What is needed:
Please recast the lines from the one containing "This screenshot has height=812, width=1493." to the one containing "Action: coord(629,39)", both included, as a Markdown table with the columns Row and Line. Number each row and leave out blank lines.

Start of Listing

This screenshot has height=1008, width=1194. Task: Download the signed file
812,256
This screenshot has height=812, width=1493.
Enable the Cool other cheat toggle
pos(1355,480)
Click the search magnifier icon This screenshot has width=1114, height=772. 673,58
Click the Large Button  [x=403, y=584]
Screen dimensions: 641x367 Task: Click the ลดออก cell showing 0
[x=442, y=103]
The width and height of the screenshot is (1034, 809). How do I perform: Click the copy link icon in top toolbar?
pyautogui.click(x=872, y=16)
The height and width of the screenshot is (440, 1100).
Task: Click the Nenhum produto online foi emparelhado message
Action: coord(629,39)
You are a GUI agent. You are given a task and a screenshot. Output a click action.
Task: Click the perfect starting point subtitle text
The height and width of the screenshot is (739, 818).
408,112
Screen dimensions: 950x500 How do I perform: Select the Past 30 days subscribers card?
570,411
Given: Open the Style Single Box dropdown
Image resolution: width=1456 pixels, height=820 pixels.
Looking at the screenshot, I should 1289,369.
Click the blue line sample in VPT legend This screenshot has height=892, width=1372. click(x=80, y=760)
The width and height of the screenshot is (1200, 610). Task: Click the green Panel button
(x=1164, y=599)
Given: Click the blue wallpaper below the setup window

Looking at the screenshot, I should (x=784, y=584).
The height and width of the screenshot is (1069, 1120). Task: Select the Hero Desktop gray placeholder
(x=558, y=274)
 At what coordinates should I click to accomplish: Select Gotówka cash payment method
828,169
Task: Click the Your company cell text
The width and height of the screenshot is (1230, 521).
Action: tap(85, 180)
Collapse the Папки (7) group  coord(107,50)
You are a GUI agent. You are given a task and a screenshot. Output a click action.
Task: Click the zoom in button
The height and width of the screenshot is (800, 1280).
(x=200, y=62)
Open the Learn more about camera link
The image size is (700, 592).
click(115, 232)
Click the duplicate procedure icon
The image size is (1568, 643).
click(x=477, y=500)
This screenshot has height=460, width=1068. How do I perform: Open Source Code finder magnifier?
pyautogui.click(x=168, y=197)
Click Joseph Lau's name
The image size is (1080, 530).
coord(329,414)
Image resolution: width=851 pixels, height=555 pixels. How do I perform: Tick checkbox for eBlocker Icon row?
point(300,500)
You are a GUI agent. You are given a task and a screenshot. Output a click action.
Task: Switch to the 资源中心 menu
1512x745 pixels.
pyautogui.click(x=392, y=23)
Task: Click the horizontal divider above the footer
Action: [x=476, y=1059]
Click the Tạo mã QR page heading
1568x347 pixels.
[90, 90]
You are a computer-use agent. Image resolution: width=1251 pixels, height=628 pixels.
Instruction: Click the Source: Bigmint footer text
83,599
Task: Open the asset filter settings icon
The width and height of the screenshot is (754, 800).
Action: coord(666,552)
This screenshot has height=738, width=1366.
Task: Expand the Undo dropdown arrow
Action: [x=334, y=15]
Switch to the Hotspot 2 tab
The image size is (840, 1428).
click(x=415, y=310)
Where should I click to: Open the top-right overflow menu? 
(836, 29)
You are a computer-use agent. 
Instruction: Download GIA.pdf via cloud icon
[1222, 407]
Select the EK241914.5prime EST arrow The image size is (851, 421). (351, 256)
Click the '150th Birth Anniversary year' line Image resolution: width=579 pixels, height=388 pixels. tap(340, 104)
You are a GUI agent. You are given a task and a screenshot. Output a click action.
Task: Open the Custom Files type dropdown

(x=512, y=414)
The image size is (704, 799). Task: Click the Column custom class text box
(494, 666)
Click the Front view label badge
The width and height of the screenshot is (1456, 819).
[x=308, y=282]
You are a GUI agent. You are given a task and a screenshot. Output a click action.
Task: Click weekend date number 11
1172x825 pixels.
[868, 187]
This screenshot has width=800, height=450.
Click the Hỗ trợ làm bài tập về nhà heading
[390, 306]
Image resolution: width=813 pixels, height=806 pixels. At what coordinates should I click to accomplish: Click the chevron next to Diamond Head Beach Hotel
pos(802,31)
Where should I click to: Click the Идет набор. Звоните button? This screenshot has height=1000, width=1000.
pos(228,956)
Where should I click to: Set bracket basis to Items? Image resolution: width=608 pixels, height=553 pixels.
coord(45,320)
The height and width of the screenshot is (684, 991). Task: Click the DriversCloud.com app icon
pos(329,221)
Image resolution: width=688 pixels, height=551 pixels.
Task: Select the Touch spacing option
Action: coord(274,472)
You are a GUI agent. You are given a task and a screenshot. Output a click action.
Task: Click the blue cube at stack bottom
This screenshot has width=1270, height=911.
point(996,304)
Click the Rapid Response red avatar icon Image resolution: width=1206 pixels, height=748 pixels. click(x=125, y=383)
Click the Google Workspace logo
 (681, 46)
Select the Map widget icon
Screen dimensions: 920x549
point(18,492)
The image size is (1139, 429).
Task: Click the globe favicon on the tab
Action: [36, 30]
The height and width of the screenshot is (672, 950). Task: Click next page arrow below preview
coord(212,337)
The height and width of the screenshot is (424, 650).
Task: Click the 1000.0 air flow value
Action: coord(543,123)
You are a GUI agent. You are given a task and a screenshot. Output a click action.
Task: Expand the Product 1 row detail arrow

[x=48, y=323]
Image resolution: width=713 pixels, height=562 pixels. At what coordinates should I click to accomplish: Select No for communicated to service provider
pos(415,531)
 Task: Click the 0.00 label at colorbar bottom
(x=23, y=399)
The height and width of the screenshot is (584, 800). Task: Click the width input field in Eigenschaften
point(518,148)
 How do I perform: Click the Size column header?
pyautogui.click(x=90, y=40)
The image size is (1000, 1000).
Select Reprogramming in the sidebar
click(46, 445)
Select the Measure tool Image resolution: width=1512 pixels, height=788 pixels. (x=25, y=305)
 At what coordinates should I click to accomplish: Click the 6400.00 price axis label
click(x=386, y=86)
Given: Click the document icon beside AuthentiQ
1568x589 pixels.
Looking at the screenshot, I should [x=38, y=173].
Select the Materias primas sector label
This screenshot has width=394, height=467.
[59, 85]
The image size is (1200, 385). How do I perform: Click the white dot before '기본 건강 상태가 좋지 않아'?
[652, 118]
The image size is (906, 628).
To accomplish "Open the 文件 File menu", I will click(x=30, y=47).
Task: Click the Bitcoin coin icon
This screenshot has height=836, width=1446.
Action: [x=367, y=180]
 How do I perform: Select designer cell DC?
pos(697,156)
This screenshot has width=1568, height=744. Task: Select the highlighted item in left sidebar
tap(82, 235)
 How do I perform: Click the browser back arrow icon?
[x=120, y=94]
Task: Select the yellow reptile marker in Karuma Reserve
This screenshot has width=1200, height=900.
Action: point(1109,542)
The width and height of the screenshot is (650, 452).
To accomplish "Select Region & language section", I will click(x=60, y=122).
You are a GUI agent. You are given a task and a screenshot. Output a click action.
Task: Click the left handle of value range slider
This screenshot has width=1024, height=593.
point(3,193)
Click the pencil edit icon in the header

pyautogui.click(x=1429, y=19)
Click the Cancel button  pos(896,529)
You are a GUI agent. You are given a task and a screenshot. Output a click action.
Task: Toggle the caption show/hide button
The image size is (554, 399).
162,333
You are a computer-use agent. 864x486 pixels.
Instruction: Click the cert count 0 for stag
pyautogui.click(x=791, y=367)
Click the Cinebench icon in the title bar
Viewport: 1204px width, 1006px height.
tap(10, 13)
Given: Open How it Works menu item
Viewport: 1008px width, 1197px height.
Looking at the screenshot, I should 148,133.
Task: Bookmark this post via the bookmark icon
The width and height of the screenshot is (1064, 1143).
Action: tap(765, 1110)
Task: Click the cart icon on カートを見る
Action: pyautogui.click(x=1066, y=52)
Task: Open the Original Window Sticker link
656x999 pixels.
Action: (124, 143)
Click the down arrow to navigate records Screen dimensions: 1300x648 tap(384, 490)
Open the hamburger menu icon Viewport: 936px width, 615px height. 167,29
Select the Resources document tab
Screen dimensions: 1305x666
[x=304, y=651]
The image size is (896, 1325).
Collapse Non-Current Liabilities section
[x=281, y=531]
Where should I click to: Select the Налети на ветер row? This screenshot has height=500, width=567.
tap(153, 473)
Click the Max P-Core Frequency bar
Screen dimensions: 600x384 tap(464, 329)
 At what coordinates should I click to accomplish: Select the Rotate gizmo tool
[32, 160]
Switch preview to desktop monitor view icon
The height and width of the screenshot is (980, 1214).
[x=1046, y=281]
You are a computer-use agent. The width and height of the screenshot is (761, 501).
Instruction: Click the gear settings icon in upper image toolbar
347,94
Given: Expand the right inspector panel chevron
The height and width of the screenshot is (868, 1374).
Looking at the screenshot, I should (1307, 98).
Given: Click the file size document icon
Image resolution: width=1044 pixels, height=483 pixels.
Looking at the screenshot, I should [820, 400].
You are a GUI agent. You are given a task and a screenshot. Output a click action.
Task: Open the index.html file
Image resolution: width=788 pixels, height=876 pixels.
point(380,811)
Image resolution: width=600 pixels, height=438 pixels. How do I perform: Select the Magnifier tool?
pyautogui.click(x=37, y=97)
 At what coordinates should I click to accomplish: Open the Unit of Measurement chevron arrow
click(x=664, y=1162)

End of Listing

Response for this exercise:
| Row | Line |
|---|---|
| 1 | This screenshot has height=812, width=1493. |
| 2 | Enable the Cool other cheat toggle |
| 3 | pos(1355,480) |
| 4 | Click the search magnifier icon This screenshot has width=1114, height=772. 673,58 |
| 5 | Click the Large Button  [x=403, y=584] |
| 6 | Screen dimensions: 641x367 Task: Click the ลดออก cell showing 0 |
| 7 | [x=442, y=103] |
| 8 | The width and height of the screenshot is (1034, 809). How do I perform: Click the copy link icon in top toolbar? |
| 9 | pyautogui.click(x=872, y=16) |
| 10 | The height and width of the screenshot is (440, 1100). |
| 11 | Task: Click the Nenhum produto online foi emparelhado message |
| 12 | Action: coord(629,39) |